The report said that RasGas has notified its suppliers by fax that the company is “experiencing technical issues with its office computer systems,” ArabianOilandGas.com reported. However, a company spokesperson said that the company’s LNG production and distribution operations were unaffected.

RasGas is reportedly working with ICTQatar, that country’s Supreme Council of Information and Communication Technology. Calls and e-mails to ICTQatar were not immediately returned.

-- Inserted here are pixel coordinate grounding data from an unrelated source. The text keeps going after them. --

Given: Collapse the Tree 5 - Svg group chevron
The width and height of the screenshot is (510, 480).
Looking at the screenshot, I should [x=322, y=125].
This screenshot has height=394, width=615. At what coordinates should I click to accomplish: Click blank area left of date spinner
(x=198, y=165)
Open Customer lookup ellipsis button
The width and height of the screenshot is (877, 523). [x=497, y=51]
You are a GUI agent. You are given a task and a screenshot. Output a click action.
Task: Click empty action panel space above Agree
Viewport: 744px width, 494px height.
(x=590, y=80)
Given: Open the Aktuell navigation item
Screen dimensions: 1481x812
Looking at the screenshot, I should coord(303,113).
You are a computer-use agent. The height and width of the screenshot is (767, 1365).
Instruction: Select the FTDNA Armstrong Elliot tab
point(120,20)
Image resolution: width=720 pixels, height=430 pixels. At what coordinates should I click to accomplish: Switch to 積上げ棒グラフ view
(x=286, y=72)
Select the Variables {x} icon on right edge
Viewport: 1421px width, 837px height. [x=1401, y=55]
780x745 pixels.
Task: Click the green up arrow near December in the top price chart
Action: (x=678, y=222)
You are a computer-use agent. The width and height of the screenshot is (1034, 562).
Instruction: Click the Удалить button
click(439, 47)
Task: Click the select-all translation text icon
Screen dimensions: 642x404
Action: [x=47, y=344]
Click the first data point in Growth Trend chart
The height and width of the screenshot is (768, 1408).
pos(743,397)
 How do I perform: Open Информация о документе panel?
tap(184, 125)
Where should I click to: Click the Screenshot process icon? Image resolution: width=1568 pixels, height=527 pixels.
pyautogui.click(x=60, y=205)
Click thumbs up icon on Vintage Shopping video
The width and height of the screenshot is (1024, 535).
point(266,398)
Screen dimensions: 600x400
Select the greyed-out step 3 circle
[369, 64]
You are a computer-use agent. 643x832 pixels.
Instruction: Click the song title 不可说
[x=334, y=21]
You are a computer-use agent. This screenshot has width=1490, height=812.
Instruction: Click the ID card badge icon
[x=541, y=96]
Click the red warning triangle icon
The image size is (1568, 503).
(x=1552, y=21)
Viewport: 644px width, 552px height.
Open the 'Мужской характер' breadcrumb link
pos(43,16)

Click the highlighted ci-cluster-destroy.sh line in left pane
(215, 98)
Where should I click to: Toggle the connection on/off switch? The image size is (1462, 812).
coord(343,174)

If the reports are accurate, RasGas would be just the latest major energy producing company to be targeted by a malware attack. On Sunday, Saudi Aramco, that country’s national oil company, said that it had restored service to more than 30,000 computers on its internal network that had been infected with a virus on August 15. That attack, which was attributed to a previously unknown hacking group called the Cutting Sword of Justice. It was in retaliation for what the group said was the Al-Saud regime’s support of “crimes and atrocities” in Syria, Bahrain, Yemen and other countries.

The malware used in that attack, Shamoon, was designed to partially destroy data on the hard drives of systems it infected. It is unclear whether the same malware was at use in the RasGas attack.

Stay tuned for more details on this attack from SecurityLedger…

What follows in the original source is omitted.